EXERCISE: Within the records below, reproduce without change the lines from the line that has "Given: Toggle device" through the line that has "Given: Pick the Magnifier tool in Paint", and only those.

DATA UNDER STUDY:
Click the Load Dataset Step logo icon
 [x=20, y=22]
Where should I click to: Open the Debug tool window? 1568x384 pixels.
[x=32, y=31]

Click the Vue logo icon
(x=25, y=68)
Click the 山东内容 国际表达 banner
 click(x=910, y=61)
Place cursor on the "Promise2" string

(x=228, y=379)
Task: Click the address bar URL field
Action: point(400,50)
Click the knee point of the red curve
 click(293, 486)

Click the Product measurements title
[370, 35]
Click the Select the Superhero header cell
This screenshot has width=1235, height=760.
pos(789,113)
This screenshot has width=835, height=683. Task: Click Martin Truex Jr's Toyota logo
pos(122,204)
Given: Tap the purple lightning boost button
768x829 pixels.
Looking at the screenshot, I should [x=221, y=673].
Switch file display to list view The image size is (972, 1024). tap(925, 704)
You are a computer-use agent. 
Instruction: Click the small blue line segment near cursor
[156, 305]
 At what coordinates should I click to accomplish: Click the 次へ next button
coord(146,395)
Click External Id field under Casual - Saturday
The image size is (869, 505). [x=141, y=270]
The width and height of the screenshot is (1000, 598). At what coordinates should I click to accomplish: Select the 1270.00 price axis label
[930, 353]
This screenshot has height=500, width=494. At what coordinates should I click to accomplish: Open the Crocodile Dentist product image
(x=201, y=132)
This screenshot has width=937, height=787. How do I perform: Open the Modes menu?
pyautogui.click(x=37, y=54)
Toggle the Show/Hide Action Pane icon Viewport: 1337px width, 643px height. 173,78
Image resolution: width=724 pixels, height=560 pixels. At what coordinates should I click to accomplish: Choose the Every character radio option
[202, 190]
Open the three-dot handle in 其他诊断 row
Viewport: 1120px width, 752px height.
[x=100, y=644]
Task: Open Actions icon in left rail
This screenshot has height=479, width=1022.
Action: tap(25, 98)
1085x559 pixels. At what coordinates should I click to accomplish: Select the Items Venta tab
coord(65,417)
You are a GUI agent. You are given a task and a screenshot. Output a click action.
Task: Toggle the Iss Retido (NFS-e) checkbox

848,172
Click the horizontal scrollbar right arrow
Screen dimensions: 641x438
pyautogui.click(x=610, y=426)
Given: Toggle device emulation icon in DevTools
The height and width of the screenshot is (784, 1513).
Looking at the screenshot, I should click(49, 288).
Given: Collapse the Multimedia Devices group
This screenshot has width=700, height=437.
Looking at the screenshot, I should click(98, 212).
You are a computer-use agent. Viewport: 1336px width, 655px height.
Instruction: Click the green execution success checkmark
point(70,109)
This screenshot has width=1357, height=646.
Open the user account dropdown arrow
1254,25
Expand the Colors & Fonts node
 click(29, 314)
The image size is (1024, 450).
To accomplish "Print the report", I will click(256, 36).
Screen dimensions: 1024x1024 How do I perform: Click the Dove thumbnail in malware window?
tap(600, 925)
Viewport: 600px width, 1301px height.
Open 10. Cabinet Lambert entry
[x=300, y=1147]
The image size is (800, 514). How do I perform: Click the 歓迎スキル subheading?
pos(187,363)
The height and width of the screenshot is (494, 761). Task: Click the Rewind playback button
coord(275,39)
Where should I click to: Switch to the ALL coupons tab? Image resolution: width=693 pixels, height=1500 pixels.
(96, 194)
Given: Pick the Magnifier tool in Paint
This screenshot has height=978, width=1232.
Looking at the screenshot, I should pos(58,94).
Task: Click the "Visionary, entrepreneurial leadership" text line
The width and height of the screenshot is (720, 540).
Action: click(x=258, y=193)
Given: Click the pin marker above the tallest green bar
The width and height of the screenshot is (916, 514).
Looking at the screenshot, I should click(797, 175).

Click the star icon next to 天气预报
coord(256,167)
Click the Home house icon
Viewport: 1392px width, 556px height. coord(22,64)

SOLUTION TO THIS PROBLEM:
Given: Toggle device emulation icon in DevTools
The height and width of the screenshot is (784, 1513).
Looking at the screenshot, I should click(49, 288).
Given: Collapse the Multimedia Devices group
This screenshot has width=700, height=437.
Looking at the screenshot, I should click(98, 212).
You are a computer-use agent. Viewport: 1336px width, 655px height.
Instruction: Click the green execution success checkmark
point(70,109)
This screenshot has width=1357, height=646.
Open the user account dropdown arrow
1254,25
Expand the Colors & Fonts node
 click(29, 314)
The image size is (1024, 450).
To accomplish "Print the report", I will click(256, 36).
Screen dimensions: 1024x1024 How do I perform: Click the Dove thumbnail in malware window?
tap(600, 925)
Viewport: 600px width, 1301px height.
Open 10. Cabinet Lambert entry
[x=300, y=1147]
The image size is (800, 514). How do I perform: Click the 歓迎スキル subheading?
pos(187,363)
The height and width of the screenshot is (494, 761). Task: Click the Rewind playback button
coord(275,39)
Where should I click to: Switch to the ALL coupons tab? Image resolution: width=693 pixels, height=1500 pixels.
(96, 194)
Given: Pick the Magnifier tool in Paint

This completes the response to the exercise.